▼

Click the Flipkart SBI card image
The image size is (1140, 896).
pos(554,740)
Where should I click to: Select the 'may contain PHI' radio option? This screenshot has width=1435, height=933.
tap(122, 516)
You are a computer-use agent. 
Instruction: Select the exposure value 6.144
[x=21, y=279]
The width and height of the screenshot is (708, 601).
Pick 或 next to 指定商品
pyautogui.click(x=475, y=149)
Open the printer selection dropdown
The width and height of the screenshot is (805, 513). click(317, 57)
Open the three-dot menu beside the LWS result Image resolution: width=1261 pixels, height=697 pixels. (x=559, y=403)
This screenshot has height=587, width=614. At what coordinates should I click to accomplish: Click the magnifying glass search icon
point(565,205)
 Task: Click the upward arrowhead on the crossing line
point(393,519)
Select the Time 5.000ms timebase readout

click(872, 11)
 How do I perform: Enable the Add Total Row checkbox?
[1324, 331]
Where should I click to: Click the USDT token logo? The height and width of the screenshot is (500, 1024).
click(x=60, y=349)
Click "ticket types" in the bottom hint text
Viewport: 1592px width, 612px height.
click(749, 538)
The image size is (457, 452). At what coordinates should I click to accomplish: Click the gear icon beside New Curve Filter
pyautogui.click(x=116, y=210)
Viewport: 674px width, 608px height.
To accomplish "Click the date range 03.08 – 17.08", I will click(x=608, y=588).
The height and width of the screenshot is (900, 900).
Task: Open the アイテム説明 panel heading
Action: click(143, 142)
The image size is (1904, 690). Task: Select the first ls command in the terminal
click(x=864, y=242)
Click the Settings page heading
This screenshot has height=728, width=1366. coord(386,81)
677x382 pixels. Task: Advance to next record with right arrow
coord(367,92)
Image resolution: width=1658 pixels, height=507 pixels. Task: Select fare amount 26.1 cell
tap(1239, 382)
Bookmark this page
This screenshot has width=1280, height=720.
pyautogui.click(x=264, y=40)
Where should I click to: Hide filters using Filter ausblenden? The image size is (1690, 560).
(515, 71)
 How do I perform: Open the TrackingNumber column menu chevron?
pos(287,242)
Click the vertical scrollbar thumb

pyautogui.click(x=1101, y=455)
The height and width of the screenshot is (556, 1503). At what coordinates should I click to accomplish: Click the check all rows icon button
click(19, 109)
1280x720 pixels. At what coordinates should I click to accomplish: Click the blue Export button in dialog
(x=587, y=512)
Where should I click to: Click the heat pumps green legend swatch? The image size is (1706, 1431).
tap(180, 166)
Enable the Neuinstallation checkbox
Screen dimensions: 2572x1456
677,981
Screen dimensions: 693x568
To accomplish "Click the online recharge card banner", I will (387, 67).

▲

**ACTIVITY:**
The expected answer is every line above in which the word "card" appears.

**RESPONSE TO THIS EXERCISE:**
Click the Flipkart SBI card image
To accomplish "Click the online recharge card banner", I will (387, 67).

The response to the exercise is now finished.